Met een juiste benutting van kennis over selectiecriteria gebaseerd op passagiersgegevens, en een juiste toepassing en opvolging, kan bereikt worden dat passagiers die geen bijzonder risico vormen, met een zo gering mogelijke inperking van hun persoonlijke levenssfeer de grens kunnen passeren. Intensieve controles worden zoveel mogelijk beperkt tot die passagiers wier gedragingen, afgeleid uit de ontvangen passagiersgegevens, mogelijk een hoger risico opleveren dan die van andere passagiers. Deze vorm van meer gerichte selectie bevordert de doorstroming van passagiers aan de grens die geen of weinig risico opleveren, en verhoogt de effectiviteit van deze controles.

Ten behoeve van het gebruik van selectiecriteria zal bij de uitvoering worden voorzien in een procedure voor het aanleveren van de selectiecriteria, het bewaken van de rechtmatigheid van de selectiecriteria en het actualiseren van de criteria, mede met het oog op de bescherming van de persoonlijke levenssfeer.
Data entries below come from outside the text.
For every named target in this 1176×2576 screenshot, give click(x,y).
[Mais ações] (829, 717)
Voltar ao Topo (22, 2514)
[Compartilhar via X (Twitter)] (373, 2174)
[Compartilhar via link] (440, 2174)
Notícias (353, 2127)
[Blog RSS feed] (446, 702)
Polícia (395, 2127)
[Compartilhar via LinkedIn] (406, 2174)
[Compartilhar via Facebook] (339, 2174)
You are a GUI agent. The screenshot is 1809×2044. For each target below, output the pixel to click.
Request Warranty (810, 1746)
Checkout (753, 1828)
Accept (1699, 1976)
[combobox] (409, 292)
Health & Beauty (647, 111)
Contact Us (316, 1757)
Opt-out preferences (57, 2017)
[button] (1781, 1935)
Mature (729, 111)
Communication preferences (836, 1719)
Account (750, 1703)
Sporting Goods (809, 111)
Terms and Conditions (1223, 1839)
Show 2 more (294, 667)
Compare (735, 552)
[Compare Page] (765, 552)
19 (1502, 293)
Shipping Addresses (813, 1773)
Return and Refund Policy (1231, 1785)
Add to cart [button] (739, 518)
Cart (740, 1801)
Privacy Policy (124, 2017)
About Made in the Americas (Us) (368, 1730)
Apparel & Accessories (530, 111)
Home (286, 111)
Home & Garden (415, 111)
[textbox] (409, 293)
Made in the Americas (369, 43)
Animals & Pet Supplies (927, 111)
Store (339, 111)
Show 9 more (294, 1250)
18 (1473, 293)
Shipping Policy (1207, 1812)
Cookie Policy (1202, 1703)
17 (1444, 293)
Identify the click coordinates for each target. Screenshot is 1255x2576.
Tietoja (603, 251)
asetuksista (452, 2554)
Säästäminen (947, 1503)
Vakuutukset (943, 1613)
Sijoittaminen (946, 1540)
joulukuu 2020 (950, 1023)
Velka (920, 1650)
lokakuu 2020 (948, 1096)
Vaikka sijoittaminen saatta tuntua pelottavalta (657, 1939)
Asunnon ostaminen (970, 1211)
Hierbij wordt overwogen dat slechts die gegevens verstrekt dienen te worden die noodzakelijk zijn voor een goede vergelijking met databanken en algemene criteria met het oog op de grenscontrole en het bestrijden van illegale immigratie. Uitgangspunt daarbij is dat een grote betrouwbaarheid van de treffers nodig is bij de vergelijking met databanken en dat voorts adequate gegevens beschikbaar zijn voor effectief gebruik van selectiecriteria. Het aantal personen dat nader uitgebreid/fysiek wordt gecontroleerd, terwijl (achteraf) geen sprake blijkt van een treffer met een databank of een verhoogd risico, dient zo beperkt mogelijk te zijn.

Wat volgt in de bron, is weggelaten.